13th November 1768

Rio de Janeiro
First and Latter parts a Genteel Sea breeze and Clear weather, the Middle Calm. P.M. standing along Shore for Rio De Janeiro observed that the land on the Sea Coast is high and Mountainous, and the shore forms some small Bays or Coves wherein are Sandy Beaches. At 8 Shortned Sail; the Sugar Loaf Hill at the West Entrance to Rio De Janeiro West-North-West, distant 4 or 5 leagues, at the same time was abreast of 2 Small rocky Islands, that lie about 4 Miles from the Shore. At 9 a.m. Sprung up a light breeze at South-East, at which time we made Sail for the Harbour, and sent the Pinnace with a Lieutenant before us up to the city of Rio De Janeiro, to acquaint the Vice Roy with the reason that induced us to put in here, which was to procure Water and other refreshments, and to desire the Assistance of a Pilot to bring us into proper Anchoring ground; at Noon Standing in for the Harbour.

Joseph Banks Journal
This Morn the Harbour of Rio Janeiro was right ahead about 2 leagues off but it being quite Calm we made our aproaches very slowly. The sea was inconceveably full of small vermes which we took without the least dificulty; they were almost all new except Beroe labiata, Medusa radiata, fimbriata and Chrystallina, Dagysa . Soon after that a fishing boat Came a board and sold us three Scombers which proved to be new and were calld Salmoneus; his baites were Clupea Chinensis of which we also procurd specimens.

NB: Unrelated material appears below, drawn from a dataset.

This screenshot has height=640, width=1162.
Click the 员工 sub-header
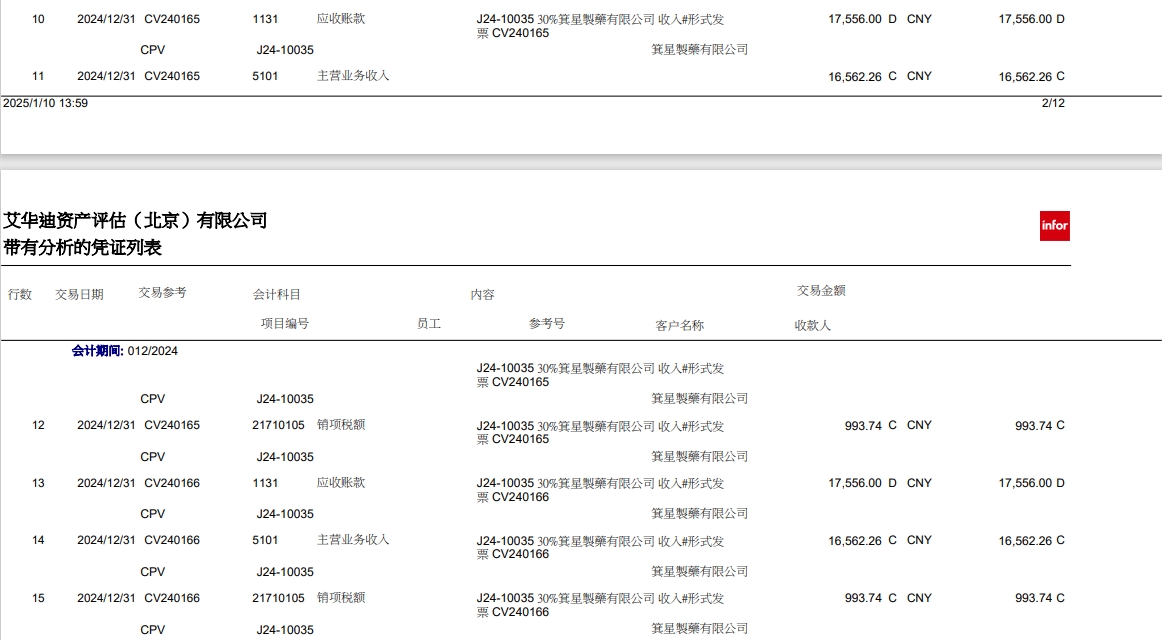[x=429, y=324]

As soon as we came well into the River the Captn sent Mr Hicks his first Leutenant with a midshipman to get a pilot and stood up the river expecting him down very soon. He did not nor did the boat till we were on the point of dropping an anchor just under the town; the boat then came without either of our officers, in exchange for whom came a Subaltern Portugese who seemd to have no kind of Business with us; the Cockswain brought word from the Leutenant that he was detaind on shore till the Captain should go off. Soon after we came to an anchor a ten Oard boat came alongside the ship with 12 or 14 soldiers in it who rowed round us without taking any notice of us or saying a word; a quarter of an hour after came a boat in which was a Disembargador and a Colonel of a Portugese rejument who askd us many questions which at first seemd to discourage our stay, as telling us that the Governor would furnish us with any quantity of water in two days. In the conclusion however he was immensely civil telling us that the Governor would give us every assistance in his power; that the Leutenant had not been confind but on account of the Practica had not been allowd to go on shore, he should now however be sent on board immediately; that the Captain was welcome to go on shore now but he wishd the rest of the crew might remain on board till the Paper they drew up had been delivered.

Sydney Parkinson’s Journal
Sailed into the harbour of Rio de Janeiro, which lies in latitude 22° 56' south, and longitude 42° 45' west; but before we arrived in the harbour, the captain had sent Mr. Hicks, the first lieutenant, and the chief mate, in the pinnace, to the viceroy, to obtain a pilot; however, as the wind was fair, the captain ventured to continue sailing on, and was assisted by signals from the forts.

The viceroy detained the lieutenant and the mate, and sent back the pinnace with three of his own officers in it (of which one was a colonel) but no pilot. The colonel told us, that our officers would only be detained till the ship should be examined, according to custom: we therefore stood forward into the harbour, and anchored near the north end of Ilhos dos Scobros, or Snakes Island; but the colonel would not permit any of us to go ashore.

Our lieutenant had been instructed to evade answering any questions the Portugueze might ask him respecting our destination; or at least to answer them with reserve: the captain thought such questions would be impertinent, as our vessel was a ship of war; and the lieutenant observed these directions.

The viceroy held a council, the result of which was, to prohibit any person coming on shore from our ship; but they condescended to order all necessary supplies to be sent to us. We were displeased on receiving this intelligence, as we had expected to have met with agreeable entertainment on shore. Mr. Banks and Dr. Solander appeared much chagrined at their disappointment: but, notwithstanding all the viceroy's precautions, we determined to gratify our curiosity, in some measure, and having obtained a sufficient knowledge of the river and harbour, by the surveys that we had made of the country, we frequently, unknown to the centinel, stole out of the cabin window at midnight, letting ourselves down into a boat by a rope; and, driving away with the tide till we were out of hearing, we then rowed to some unfrequented part of the shore, where we landed, and made, excursions up into the country, though not so far as we could have wished to have done.